Subsequent claims from a property owners’ association

In the case in question, from 3.7.2020, (case reference: V R 250/19), a company under German civil law (GbR) held a co-ownership share in a property. From 2013 to 2015, the property owners’ association adopted budgets and annual statements of service charges from which payment obligations accordingly arose for the GbR - it did not however fulfil them. Subsequently, the property owners’ association sued one of the former partners in the GbR - who had left the GbR in 2002 (!) already - for payment of the service charge claims and the association was successful.

Definition of old obligations according to the legal basis for their creation

To begin with, a relevant question was whether or not the payment obligations that had arisen long after the departure of the partner could be a case of old obligations within the meaning of the continuing liability rules. The court affirmed this and, in doing so, pointed out that it is not the creation or the due date of the obligations that matter, but rather whether or not the legal basis for the obligation had been established prior to the departure of the partner. This was the case here since the legal basis for the payment of the costs that had to be borne jointly was established already when the ownership of the residential flats was acquired. At this point in time the defendant was still a partner in the GbR. The adoption of resolutions with respect to the specific amount then no longer matters.

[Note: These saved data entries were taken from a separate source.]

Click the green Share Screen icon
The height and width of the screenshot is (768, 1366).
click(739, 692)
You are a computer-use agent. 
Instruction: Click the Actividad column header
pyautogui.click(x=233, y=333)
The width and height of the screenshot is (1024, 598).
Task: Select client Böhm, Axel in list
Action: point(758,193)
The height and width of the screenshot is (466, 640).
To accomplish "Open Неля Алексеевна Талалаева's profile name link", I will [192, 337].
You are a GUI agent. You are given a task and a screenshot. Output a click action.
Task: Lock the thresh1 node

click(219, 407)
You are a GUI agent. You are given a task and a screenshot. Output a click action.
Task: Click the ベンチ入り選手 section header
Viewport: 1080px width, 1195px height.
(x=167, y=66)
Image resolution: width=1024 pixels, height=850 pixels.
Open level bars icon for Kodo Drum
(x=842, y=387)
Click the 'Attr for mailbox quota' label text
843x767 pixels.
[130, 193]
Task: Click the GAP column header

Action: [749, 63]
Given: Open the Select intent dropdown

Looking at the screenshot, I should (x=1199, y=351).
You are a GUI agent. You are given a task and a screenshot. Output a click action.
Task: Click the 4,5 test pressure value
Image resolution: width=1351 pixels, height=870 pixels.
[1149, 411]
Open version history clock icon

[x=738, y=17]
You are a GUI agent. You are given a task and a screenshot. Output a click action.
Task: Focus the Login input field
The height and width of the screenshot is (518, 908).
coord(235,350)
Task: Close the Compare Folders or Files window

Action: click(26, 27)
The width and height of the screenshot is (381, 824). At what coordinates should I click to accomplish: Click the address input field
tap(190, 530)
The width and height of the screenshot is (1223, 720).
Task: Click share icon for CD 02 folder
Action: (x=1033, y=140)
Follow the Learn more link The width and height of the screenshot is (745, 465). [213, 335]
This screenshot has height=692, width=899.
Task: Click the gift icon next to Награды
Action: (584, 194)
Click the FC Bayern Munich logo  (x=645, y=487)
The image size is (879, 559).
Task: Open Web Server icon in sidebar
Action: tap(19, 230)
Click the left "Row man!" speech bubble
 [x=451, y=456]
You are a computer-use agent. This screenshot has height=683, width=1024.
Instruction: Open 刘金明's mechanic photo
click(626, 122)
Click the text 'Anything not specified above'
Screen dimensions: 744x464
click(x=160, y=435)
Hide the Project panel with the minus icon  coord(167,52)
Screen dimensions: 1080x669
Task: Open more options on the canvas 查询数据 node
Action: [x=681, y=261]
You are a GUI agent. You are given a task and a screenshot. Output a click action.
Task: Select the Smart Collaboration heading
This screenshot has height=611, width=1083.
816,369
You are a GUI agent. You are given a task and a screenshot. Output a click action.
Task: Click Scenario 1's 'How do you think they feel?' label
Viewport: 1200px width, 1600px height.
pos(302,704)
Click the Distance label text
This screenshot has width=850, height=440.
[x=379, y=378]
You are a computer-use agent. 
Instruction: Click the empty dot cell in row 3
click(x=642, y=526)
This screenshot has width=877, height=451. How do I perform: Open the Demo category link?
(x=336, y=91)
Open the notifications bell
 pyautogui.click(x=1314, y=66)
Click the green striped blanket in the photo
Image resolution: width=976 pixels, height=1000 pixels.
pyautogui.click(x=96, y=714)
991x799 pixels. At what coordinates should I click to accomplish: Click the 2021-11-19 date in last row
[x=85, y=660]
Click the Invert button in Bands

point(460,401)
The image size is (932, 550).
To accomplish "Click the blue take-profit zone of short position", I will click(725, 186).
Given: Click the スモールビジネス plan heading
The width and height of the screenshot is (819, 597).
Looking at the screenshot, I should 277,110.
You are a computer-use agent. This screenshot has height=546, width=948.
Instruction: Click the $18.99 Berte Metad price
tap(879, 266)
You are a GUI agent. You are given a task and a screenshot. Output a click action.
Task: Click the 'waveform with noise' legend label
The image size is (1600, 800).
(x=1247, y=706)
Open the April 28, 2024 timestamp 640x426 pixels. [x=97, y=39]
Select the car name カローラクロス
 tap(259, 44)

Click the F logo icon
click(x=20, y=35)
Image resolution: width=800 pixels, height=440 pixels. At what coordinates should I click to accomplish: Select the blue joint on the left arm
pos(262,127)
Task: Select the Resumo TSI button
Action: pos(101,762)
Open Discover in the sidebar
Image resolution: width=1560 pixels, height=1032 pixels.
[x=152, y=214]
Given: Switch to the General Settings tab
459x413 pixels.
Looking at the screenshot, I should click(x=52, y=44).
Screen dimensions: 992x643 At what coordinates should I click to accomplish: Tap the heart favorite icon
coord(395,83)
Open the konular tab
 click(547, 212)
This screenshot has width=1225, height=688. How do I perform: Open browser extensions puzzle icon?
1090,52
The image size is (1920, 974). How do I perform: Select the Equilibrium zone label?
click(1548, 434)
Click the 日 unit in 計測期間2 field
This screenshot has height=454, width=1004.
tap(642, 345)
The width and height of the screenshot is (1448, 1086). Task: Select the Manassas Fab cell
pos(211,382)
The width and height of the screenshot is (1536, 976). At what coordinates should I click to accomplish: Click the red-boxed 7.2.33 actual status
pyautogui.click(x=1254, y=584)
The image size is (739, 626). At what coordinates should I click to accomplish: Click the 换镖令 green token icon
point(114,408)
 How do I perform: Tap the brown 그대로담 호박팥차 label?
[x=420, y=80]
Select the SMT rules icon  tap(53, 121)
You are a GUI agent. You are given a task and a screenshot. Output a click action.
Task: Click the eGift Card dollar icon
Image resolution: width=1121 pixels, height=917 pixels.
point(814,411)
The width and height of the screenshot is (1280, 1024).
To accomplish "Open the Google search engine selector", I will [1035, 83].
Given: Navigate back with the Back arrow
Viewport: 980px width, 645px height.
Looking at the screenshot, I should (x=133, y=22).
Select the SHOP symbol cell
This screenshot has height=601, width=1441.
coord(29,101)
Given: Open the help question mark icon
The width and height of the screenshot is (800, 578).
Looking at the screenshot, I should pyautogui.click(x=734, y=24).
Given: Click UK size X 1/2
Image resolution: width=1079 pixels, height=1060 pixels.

Please note: The same also applies, e.g, to continuous obligations. For example, if a rental agreement was thus concluded prior to the departure of a partner then the latter would also be liable for the company’s rental obligations that result from this but arise only after his/her departure.

Assertion of claims even after the expiry of the fiveyear period

Generally, liability claims have to be asserted within a period of five years following the departure of the partner. In the case of commercial partnerships (OHG, KG) this time period commences once the departure has been entered into the commercial register.

As there is not (yet) an equivalent register for German companies under civil law, the crucial point as regards when this time period starts is the date when the respective creditor had positive knowledge of the partner’s departure. In this case, the defendant was not able to prove that the property owners’ association had been notified of his departure from the GbR and that is why he had to accept liability for the service charge claims that had arisen more than 10 years after his departure.

Recommendation: Outgoing GbR partners are therefore advised to inform at least the company’s main creditors promptly and verifiably about their departure. Outgoing partners in an OHG or KG should make sure that their departure is swiftly entered into the commercial register.